> ## Documentation Index
> Fetch the complete documentation index at: https://docs.mem0.ai/llms.txt
> Use this file to discover all available pages before exploring further.

# Baidu VectorDB (Mochow)

> Use Baidu Mochow as an enterprise vector database in Mem0 for high-performance vector storage and retrieval.

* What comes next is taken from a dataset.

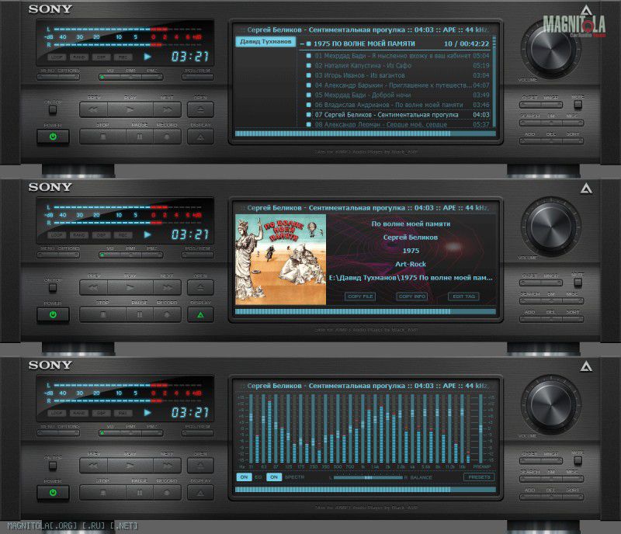The height and width of the screenshot is (534, 621).
Task: Toggle the EQ ON switch in equalizer
Action: [244, 477]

[Baidu VectorDB](https://cloud.baidu.com/doc/VDB/index.html) is an enterprise-level distributed vector database service developed by Baidu Intelligent Cloud. It is powered by Baidu's proprietary "Mochow" vector database kernel, providing high performance, availability, and security for vector search.

### Installation

<CodeGroup>
  ```bash Python theme={null}
  pip install pymochow
  ```

  ```bash TypeScript theme={null}
  npm install @mochow/mochow-sdk-node
  ```
</CodeGroup>

### Usage

```python theme={null}
from mem0 import Memory

config = {
    "vector_store": {
        "provider": "baidu",
        "config": {
            "endpoint": "http://your-mochow-endpoint:8287",
            "account": "root",
            "api_key": "your-api-key",
            "database_name": "mem0",
            "table_name": "mem0_table",
            "embedding_model_dims": 1536,
            "metric_type": "COSINE"
        }
    }
}

m = Memory.from_config(config)
messages = [
    {"role": "user", "content": "I'm planning to watch a movie tonight. Any recommendations?"},
    {"role": "assistant", "content": "How about a thriller movie? They can be quite engaging."},
    {"role": "user", "content": "I'm not a big fan of thriller movies but I love sci-fi movies."},
    {"role": "assistant", "content": "Got it! I'll avoid thriller recommendations and suggest sci-fi movies in the future."}
]
m.add(messages, user_id="alice", metadata={"category": "movies"})
```

```typescript theme={null}
import { Memory } from "mem0ai/oss";

const memory = new Memory({
  embedder: {
    provider: "openai",
    config: {
      apiKey: process.env.OPENAI_API_KEY || "",
      model: "text-embedding-3-small",
      embeddingDims: 1536,
    },
  },
  vectorStore: {
    provider: "baidu",
    config: {
      endpoint: process.env.BAIDU_ENDPOINT || "",
      account: process.env.BAIDU_ACCOUNT || "root",
      apiKey: process.env.BAIDU_API_KEY || "",
      databaseName: "mem0",
      tableName: "mem0_table",
      embeddingModelDims: 1536,
      metricType: "COSINE",
    },
  },
  llm: {
    provider: "openai",
    config: {
      apiKey: process.env.OPENAI_API_KEY || "",
      model: "gpt-5-mini",
    },
  },
});
```

### Config

Here are the parameters available for configuring Baidu VectorDB:

| Parameter              | Description                                   | Default Value |
| ---------------------- | --------------------------------------------- | ------------- |
| `endpoint`             | Endpoint URL for your Baidu VectorDB instance | Required      |
| `account`              | Baidu VectorDB account name                   | `root`        |
| `api_key`              | API key for accessing Baidu VectorDB          | Required      |
| `database_name`        | Name of the database                          | `mem0`        |
| `table_name`           | Name of the table                             | `mem0`        |
| `embedding_model_dims` | Dimensions of the embedding model             | `1536`        |
| `metric_type`          | Distance metric for similarity search         | `L2`          |
| `client`               | Prebuilt Mochow client (TypeScript SDK only)  | `None`        |

For the TypeScript OSS SDK, use the camelCase equivalents:

* `databaseName`
* `tableName`
* `embeddingModelDims`
* `metricType`

For OSS TS usage, `endpoint`, `account`, `apiKey`, `databaseName`, `tableName`, and `embeddingModelDims` are required unless you inject a prebuilt client. `metricType` defaults to `L2`, matching the Python SDK.

### Distance Metrics

The following distance metrics are supported:

* `L2`: Euclidean distance (default)
* `IP`: Inner product
* `COSINE`: Cosine similarity

### Index Configuration

The vector index is automatically configured with the following HNSW parameters:

* `m`: 16 (number of connections per element)
* `efconstruction`: 200 (size of the dynamic candidate list)
* `auto_build`: true (automatically build index)
* `auto_build_index_policy`: Incremental build with 10000 rows increment

The TypeScript provider also creates a BM25 inverted index over a `textLemmatized` column so `keywordSearch()` runs against a real full-text index. Mem0 lemmatizes the query before it reaches the vector store, so only the lemmatized form of each memory is indexed. If you point `tableName` at a table created before this index existed, `keywordSearch()` returns `null` and search falls back to vector similarity alone; recreate the table to enable it.